Not just a news and professional education platform, Twitter is also a friend and colleague network. Over the past 3 years, I’ve met a few hundred new people in real life that I initially connected with on Twitter.

It’s a great feeling when you are chatting with someone at a conference, and they look down at your name tag (where you’ve penned in your Twitter handle with a Sharpie) and exclaim “Wait! You’re @meowtree!? I’m @so-and-so!” You’ve only just met, but because you’ve connected on Twitter, you already feel like old friends. You can immediately jump into a conversation and continue on with a topic you’d been batting around on Twitter or make plans to partner up on a work-related initiative or simply discuss the fact that you both like the same kind of beer.

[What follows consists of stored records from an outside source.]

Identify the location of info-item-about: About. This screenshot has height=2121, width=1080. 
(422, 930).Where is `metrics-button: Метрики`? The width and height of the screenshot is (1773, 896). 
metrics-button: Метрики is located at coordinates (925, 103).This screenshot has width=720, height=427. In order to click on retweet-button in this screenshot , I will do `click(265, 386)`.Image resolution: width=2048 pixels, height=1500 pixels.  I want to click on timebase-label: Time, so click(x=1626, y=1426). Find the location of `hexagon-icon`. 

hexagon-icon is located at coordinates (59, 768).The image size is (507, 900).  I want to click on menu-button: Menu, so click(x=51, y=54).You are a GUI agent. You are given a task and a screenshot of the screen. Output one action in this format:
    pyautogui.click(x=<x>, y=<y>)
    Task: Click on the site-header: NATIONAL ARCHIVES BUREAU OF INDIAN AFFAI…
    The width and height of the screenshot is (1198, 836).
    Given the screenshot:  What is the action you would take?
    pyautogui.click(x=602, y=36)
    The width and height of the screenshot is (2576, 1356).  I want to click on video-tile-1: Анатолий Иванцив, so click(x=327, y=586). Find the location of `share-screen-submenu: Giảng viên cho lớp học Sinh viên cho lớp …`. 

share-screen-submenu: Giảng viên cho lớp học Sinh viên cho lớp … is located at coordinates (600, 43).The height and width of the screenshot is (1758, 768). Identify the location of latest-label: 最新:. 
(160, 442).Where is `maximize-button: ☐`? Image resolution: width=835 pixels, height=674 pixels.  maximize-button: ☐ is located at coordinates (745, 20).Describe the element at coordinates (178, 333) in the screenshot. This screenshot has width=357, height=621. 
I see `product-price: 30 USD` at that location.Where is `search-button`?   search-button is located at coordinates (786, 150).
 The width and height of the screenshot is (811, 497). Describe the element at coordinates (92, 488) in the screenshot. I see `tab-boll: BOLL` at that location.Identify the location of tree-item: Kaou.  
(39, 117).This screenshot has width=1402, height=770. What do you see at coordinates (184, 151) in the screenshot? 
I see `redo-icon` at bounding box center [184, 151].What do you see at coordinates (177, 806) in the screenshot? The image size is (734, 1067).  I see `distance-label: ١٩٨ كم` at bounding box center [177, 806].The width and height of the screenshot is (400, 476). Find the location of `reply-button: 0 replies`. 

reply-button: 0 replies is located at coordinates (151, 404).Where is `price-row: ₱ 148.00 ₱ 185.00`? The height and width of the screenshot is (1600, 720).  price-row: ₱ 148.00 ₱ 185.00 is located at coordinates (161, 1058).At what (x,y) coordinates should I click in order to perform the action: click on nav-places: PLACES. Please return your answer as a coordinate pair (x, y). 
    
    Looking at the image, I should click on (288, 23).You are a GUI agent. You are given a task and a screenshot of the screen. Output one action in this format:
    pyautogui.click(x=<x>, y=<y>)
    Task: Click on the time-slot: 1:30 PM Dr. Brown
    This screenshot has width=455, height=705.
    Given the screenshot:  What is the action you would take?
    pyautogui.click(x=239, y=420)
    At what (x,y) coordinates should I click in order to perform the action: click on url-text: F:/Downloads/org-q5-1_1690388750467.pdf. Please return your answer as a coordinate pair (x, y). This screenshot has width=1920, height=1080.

Last week a colleague alerted me (via Twitter, naturally) that I’d been named by the Guardian as one of the “20 Global Development Twitterati” to follow. It was unexpected, and I’m hugely honored.  The Guardian’s Global Development team does fantastic and highly credible work facilitating forward-thinking debates and discussions around development. Being listed alongside the 19 other “Twitterati” is indeed a privilege, as they are some of the leading voices in the aid and development debate.

So if you have an interest in development and/or new technology, you can either accumulate a ton of unusable frequent flyer miles and follow my convoluted path, or you can skip all that in-between and simply “Get on Twitter!” Once you do, be sure to follow the Guardian’s list of 20 Global Development Twitterati. But don’t stop there – the Twitterverse is full of brilliant minds and voices that you won’t want to miss if you are serious about engaging in a stimulating global development conversation.

Note: this post originally appears on PlanUSA’s blog.